Implementation for CombineFileInputFormat Hadoop 0.20.205

5.2k views Asked by At

Can someone please point out where I could find an implementation for CombineFileInputFormat (org. using Hadoop 0.20.205? this is to create large splits from very small log files (text in lines) using EMR.

It is surprising that Hadoop does not have a default implementation for this class made specifically for this purpose and googling it looks like I'm not the only one confused by this.

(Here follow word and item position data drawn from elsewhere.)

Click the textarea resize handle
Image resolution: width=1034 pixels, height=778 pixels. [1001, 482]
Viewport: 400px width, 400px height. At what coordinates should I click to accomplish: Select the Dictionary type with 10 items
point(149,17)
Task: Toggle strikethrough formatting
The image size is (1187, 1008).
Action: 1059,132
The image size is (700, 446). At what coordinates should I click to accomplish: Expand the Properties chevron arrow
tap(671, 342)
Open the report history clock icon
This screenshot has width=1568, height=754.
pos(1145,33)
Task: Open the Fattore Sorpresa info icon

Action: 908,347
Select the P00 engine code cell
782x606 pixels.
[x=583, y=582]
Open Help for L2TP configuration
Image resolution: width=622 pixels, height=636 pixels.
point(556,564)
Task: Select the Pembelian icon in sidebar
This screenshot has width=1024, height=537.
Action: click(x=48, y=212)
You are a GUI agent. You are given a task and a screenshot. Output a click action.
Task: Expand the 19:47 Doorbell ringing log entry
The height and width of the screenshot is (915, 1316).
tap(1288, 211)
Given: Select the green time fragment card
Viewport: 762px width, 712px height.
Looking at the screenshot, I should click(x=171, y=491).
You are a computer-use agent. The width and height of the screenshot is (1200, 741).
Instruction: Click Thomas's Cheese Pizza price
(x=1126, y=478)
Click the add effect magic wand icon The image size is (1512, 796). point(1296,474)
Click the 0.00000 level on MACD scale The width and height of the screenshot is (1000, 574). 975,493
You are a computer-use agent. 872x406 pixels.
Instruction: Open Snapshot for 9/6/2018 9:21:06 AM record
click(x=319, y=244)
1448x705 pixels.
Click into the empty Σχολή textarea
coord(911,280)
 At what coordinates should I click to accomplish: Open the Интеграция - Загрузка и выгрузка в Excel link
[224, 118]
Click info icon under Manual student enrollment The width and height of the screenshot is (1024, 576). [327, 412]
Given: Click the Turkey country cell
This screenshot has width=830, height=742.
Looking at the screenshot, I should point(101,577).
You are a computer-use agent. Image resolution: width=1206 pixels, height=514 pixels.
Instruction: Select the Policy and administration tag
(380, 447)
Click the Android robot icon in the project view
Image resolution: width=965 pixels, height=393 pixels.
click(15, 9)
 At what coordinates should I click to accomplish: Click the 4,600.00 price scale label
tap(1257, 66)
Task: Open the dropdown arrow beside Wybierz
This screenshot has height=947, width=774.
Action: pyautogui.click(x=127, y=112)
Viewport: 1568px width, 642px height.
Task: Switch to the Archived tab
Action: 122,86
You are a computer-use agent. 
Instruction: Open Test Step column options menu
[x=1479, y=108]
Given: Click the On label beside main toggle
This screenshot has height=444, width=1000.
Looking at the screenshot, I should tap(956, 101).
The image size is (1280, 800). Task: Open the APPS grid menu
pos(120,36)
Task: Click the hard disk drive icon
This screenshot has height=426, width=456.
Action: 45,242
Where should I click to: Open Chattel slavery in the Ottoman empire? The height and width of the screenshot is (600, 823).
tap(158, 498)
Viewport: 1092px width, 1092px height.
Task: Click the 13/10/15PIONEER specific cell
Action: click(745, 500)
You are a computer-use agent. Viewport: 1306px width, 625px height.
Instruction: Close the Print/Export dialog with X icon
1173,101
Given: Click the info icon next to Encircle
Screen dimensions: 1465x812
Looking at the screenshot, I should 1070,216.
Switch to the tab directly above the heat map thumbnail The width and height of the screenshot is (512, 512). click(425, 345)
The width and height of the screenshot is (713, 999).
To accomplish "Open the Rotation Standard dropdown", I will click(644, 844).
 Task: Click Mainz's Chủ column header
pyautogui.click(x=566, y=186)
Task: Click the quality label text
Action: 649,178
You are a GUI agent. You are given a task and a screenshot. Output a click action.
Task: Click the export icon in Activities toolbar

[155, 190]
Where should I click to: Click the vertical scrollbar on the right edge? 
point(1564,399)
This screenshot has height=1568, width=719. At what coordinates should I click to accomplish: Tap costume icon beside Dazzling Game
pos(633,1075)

I need to compile the class and bundle it in a jar for hadoop-streaming, with a limited knowledge of Java this is some challenge.

Edit: I already tried the yetitrails example, with the necessary imports but I get a compiler error for the next method.

1

There are 1 answers

8
Amar On BEST ANSWER

Here is an implementation I have for you:

import java.io.IOException;

import org.apache.hadoop.conf.Configuration;
import org.apache.hadoop.io.LongWritable;
import org.apache.hadoop.io.Text;
import org.apache.hadoop.mapred.FileSplit;
import org.apache.hadoop.mapred.InputSplit;
import org.apache.hadoop.mapred.JobConf;
import org.apache.hadoop.mapred.LineRecordReader;
import org.apache.hadoop.mapred.RecordReader;
import org.apache.hadoop.mapred.Reporter;
import org.apache.hadoop.mapred.lib.CombineFileInputFormat;
import org.apache.hadoop.mapred.lib.CombineFileRecordReader;
import org.apache.hadoop.mapred.lib.CombineFileSplit;

@SuppressWarnings("deprecation")
public class CombinedInputFormat extends CombineFileInputFormat<LongWritable, Text> {

    @SuppressWarnings({ "unchecked", "rawtypes" })
    @Override
    public RecordReader<LongWritable, Text> getRecordReader(InputSplit split, JobConf conf, Reporter reporter) throws IOException {

        return new CombineFileRecordReader(conf, (CombineFileSplit) split, reporter, (Class) myCombineFileRecordReader.class);
    }

    public static class myCombineFileRecordReader implements RecordReader<LongWritable, Text> {
        private final LineRecordReader linerecord;

        public myCombineFileRecordReader(CombineFileSplit split, Configuration conf, Reporter reporter, Integer index) throws IOException {
            FileSplit filesplit = new FileSplit(split.getPath(index), split.getOffset(index), split.getLength(index), split.getLocations());
            linerecord = new LineRecordReader(conf, filesplit);
        }

        @Override
        public void close() throws IOException {
            linerecord.close();

        }

        @Override
        public LongWritable createKey() {
            // TODO Auto-generated method stub
            return linerecord.createKey();
        }

        @Override
        public Text createValue() {
            // TODO Auto-generated method stub
            return linerecord.createValue();
        }

        @Override
        public long getPos() throws IOException {
            // TODO Auto-generated method stub
            return linerecord.getPos();
        }

        @Override
        public float getProgress() throws IOException {
            // TODO Auto-generated method stub
            return linerecord.getProgress();
        }

        @Override
        public boolean next(LongWritable key, Text value) throws IOException {

            // TODO Auto-generated method stub
            return linerecord.next(key, value);
        }

    }
}

In your job first set the parameter mapred.max.split.size according to the size you would like the input files to be combined into. Do something like follows in your run():

...
            if (argument != null) {
                conf.set("mapred.max.split.size", argument);
            } else {
                conf.set("mapred.max.split.size", "134217728"); // 128 MB
            }
...

            conf.setInputFormat(CombinedInputFormat.class);
...